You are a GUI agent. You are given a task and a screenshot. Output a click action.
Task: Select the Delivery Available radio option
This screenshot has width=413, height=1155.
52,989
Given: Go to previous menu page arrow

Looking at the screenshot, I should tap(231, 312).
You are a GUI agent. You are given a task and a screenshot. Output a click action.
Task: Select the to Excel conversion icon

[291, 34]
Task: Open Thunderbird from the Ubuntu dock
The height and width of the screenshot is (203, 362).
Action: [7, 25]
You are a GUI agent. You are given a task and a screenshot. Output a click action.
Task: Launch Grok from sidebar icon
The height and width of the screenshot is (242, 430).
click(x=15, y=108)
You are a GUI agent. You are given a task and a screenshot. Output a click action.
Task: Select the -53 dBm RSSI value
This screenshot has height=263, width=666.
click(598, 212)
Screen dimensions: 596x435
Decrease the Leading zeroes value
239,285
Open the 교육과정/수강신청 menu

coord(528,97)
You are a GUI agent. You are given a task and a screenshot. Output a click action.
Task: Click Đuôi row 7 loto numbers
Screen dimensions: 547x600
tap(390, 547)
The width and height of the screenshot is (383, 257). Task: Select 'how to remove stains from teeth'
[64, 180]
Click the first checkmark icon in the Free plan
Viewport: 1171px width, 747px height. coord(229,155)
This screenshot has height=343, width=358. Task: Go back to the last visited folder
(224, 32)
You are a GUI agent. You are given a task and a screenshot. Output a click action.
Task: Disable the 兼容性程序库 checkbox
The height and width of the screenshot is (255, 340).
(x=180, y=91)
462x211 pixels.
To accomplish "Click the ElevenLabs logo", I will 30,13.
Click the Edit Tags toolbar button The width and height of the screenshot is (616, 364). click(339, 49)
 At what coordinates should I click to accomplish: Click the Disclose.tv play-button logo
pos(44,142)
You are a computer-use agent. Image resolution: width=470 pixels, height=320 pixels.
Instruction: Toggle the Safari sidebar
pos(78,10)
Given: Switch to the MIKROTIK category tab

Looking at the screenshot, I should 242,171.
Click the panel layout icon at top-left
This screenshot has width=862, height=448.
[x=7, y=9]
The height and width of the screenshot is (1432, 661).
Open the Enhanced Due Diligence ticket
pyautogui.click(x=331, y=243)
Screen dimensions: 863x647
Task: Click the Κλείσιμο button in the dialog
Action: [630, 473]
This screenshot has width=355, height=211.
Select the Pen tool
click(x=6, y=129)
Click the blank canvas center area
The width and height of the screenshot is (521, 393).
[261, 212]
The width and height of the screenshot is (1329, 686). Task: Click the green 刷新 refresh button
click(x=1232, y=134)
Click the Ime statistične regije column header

....

[Work to complete]
Would you please filter the lines above and copy every one that includes "pixels"?

[Output of the exercise]
462x211 pixels.
You are a computer-use agent. Image resolution: width=470 pixels, height=320 pixels.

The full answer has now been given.